◆ Task statement ◆
The lines needed run from the one that contains "Open the Job_other project" through the end of the material below, both included; write them out exactly, with no pictures.

◆ The input ◆

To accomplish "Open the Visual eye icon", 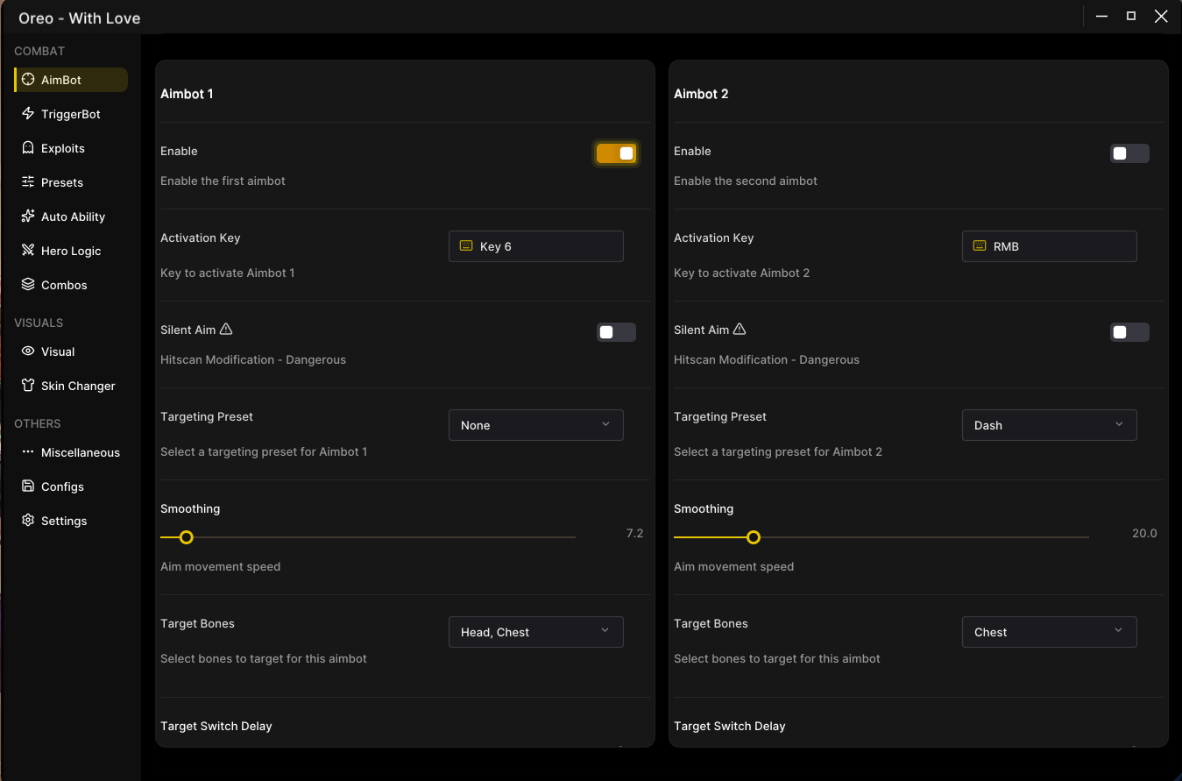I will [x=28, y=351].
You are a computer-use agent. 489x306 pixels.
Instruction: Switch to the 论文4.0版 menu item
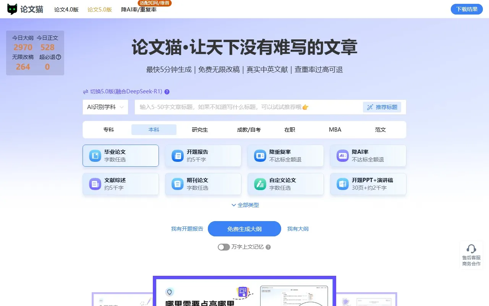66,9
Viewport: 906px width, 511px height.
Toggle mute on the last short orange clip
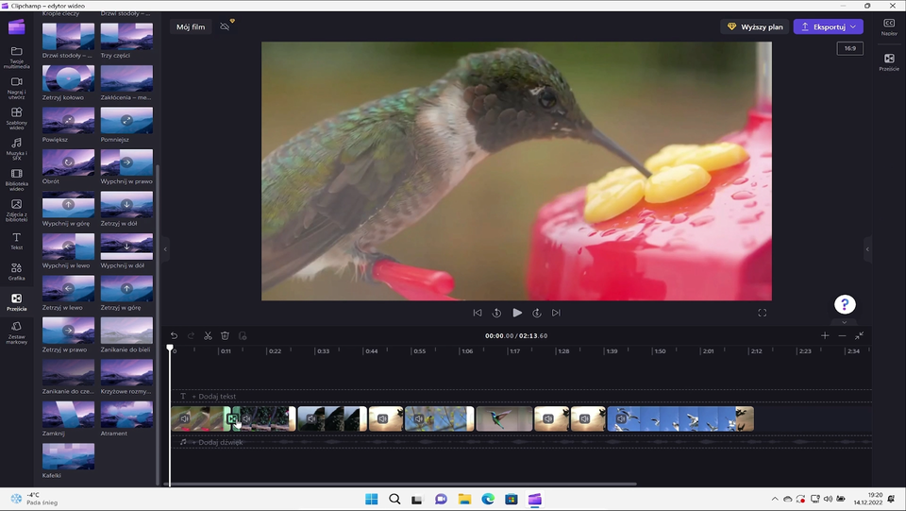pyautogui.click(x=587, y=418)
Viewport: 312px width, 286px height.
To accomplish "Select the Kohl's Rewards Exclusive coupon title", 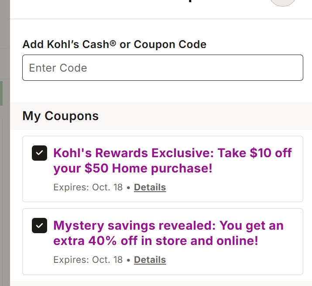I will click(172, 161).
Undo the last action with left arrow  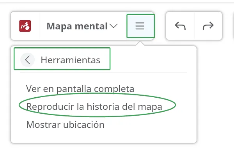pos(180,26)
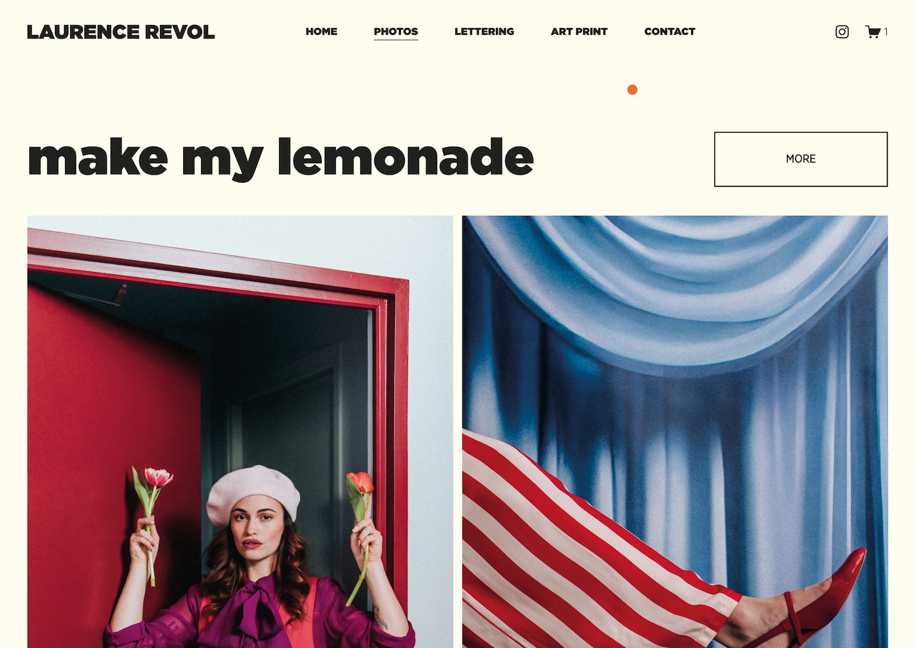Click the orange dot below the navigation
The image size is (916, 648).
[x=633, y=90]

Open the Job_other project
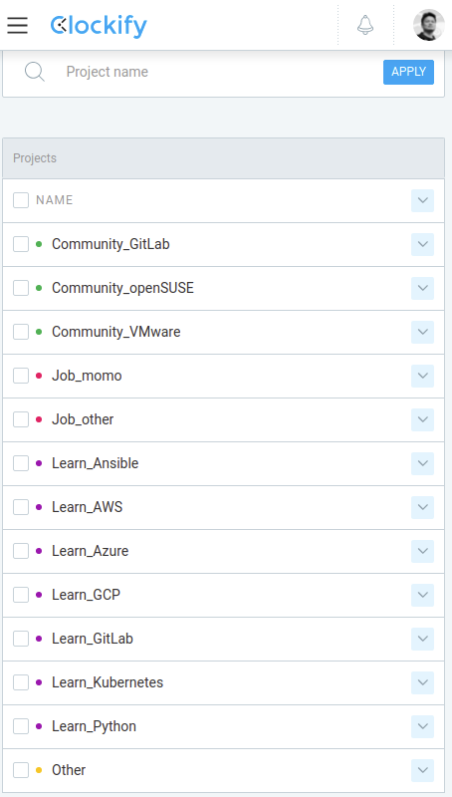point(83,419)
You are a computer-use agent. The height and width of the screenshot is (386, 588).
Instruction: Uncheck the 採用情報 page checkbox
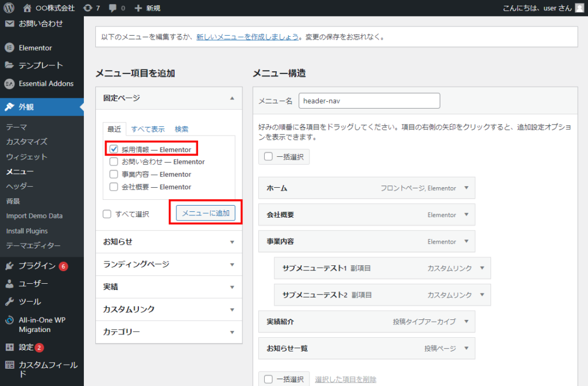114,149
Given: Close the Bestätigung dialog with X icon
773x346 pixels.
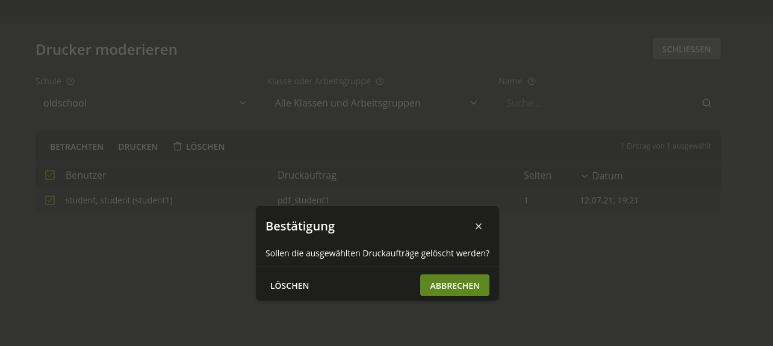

◆ Output of the task ◆
Open the Job_other project
point(83,419)
You are a computer-use agent. The height and width of the screenshot is (386, 588).
Instruction: Uncheck the 採用情報 page checkbox
114,149
Given: Close the Bestätigung dialog with X icon
773x346 pixels.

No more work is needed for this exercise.